Text for analysis: Begin

American entrepreneur and conservationist (born 1960)

Toxey Daniel Haas III (born January 21, 1960) is an American entrepreneur and conservationist. He is the founder and CEO of Haas Outdoors, Inc., established in 1986.

==Early life and education==
Haas was born and raised in West Point, Mississippi where he attended Oak Hill Academy. His father Fox took him hunting at Choctaw Bluff, a hunting club near Mobile, Alabama. A tree at their favorite hunting spot known as the Mossy Oak tree would serve as key inspiration in Haas' business career. After graduating in 1976, he continued his education at Mississippi State University. While at Mississippi State, he was a member of Sigma Chi fraternity and attained his bachelor's degree in Business Administration.

Haas married Diane Lusk, and they moved back to West Point. He began working for Bryan Foods, a division of Sara Lee.

Text for analysis: End
Extracted records: Begin

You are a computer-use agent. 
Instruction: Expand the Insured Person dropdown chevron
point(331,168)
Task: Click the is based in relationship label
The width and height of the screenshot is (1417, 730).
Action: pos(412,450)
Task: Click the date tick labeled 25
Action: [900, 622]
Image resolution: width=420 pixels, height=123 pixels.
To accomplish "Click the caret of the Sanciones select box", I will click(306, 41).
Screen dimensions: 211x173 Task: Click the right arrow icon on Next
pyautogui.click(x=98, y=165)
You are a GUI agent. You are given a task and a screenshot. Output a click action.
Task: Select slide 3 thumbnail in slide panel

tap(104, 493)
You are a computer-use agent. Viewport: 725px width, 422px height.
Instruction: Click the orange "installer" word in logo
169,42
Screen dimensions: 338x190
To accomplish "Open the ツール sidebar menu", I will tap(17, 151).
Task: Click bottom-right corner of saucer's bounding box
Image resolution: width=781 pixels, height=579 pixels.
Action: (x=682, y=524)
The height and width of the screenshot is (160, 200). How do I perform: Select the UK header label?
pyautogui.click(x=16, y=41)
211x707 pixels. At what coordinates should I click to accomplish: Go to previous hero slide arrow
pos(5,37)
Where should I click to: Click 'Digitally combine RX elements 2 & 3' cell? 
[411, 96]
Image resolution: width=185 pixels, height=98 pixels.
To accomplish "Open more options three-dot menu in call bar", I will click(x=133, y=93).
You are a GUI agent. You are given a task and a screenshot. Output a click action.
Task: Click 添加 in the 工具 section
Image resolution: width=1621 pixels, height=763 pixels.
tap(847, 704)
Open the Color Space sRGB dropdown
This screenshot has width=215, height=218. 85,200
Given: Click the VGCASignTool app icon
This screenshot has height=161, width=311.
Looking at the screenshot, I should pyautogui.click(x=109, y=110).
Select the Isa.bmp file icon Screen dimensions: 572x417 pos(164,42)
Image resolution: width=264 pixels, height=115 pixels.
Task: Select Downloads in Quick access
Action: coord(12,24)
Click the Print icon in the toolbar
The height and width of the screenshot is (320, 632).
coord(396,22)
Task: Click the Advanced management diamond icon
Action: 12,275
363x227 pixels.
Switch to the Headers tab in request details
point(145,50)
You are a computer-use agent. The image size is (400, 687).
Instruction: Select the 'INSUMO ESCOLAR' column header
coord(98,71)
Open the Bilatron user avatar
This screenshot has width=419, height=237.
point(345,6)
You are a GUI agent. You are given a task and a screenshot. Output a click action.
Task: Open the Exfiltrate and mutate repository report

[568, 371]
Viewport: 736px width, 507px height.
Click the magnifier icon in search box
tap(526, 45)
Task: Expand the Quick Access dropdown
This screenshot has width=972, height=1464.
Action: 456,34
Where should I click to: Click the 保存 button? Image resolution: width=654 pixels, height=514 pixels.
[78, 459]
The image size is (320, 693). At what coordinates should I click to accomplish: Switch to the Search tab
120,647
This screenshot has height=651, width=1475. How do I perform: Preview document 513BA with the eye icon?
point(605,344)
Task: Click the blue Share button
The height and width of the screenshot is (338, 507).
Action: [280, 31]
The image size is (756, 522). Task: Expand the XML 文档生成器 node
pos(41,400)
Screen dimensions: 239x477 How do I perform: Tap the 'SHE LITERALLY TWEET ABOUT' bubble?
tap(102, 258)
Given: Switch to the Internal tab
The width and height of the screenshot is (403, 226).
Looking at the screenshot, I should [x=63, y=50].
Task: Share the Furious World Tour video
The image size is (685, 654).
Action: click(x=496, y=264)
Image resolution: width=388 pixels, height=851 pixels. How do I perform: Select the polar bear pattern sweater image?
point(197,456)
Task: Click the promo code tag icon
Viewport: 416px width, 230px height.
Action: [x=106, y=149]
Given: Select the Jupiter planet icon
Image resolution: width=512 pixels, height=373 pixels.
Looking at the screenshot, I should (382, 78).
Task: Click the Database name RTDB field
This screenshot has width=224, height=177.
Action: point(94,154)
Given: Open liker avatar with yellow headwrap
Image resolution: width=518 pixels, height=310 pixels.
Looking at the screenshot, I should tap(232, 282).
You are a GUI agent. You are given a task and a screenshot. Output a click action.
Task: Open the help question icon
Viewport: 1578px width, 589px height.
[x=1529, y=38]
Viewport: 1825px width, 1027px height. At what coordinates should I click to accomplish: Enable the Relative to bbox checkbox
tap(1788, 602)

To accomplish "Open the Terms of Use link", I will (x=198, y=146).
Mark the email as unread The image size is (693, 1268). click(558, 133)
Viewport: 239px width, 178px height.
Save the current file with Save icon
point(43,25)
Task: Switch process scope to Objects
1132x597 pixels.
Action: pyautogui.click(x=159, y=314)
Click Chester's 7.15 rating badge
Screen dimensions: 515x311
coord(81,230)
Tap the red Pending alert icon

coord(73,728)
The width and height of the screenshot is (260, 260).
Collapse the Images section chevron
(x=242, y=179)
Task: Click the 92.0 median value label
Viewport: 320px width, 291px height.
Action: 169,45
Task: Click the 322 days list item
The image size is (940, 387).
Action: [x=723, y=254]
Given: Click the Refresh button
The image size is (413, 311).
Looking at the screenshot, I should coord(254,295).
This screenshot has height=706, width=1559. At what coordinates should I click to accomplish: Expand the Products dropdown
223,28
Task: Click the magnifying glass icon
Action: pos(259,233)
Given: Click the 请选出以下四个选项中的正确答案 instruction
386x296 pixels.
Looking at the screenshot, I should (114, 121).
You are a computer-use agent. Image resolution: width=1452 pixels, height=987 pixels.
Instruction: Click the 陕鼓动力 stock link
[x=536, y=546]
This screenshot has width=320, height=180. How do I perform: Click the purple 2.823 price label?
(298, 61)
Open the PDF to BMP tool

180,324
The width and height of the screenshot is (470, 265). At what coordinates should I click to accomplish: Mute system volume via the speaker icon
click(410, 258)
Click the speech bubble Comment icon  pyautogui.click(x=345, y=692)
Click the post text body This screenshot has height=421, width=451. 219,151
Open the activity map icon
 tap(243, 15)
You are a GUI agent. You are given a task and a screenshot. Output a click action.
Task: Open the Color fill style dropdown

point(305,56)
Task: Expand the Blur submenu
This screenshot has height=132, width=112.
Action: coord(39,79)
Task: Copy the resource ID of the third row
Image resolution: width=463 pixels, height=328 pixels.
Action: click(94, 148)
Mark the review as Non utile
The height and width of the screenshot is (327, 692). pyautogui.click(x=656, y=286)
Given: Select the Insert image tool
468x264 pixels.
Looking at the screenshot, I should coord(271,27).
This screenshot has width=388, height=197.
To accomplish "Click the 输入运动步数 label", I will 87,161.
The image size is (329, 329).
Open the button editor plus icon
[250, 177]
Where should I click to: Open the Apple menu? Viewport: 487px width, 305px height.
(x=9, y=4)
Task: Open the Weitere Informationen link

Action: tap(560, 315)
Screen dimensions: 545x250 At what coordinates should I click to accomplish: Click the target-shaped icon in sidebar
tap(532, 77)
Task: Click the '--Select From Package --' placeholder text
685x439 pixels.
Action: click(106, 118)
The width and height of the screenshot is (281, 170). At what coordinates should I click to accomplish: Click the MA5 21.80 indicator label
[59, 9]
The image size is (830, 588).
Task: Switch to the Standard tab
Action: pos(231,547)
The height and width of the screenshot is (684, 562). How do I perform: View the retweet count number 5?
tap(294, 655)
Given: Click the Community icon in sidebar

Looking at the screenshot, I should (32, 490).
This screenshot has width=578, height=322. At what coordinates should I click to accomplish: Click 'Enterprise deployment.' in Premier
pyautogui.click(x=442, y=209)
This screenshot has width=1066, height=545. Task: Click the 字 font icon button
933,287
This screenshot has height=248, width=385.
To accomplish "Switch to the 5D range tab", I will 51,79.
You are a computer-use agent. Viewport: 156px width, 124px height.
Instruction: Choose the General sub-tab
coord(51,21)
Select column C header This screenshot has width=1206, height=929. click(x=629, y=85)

Extracted records: End

Exercise brief:
Continue the biographical text about Toxey Haas, starting after its last sentence.

Task response:
==Career==
Haas was first inspired by observing a handful of Mississippi dirt, where he noticed that leaves, twigs, and dirt provided "nature’s own camouflage". Haas consequently had an idea to improve the conventional camouflage that hunters used and pursued his first camouflage pattern. After being turned down many times, Crystal Springs Print Works in Georgia agreed to print his pattern. However, they had a 10,000 yard minimum, and he could only afford 800 yards. Haas convinced them to make an exception. Haas officially left his job at Bryan for his entrepreneurial pursuits and enlisted the help of his friend Bill Sugg as his partner.

In 1986, when he was only twenty-six years old, Haas founded Haas Outdoors, Inc and introduced the Mossy Oak brand of outdoor clothing using the "Bottomland" pattern he designed for turkeys, bow hunting deer, and duck hunting. The first Mossy Oak clothing was sewn by Haas' mother in his childhood home. For the first few years, the brand became regionally popular. Haas Outdoors has five major patterns: Break-Up, Treestand, Obsession, Duck Blind, and Brush.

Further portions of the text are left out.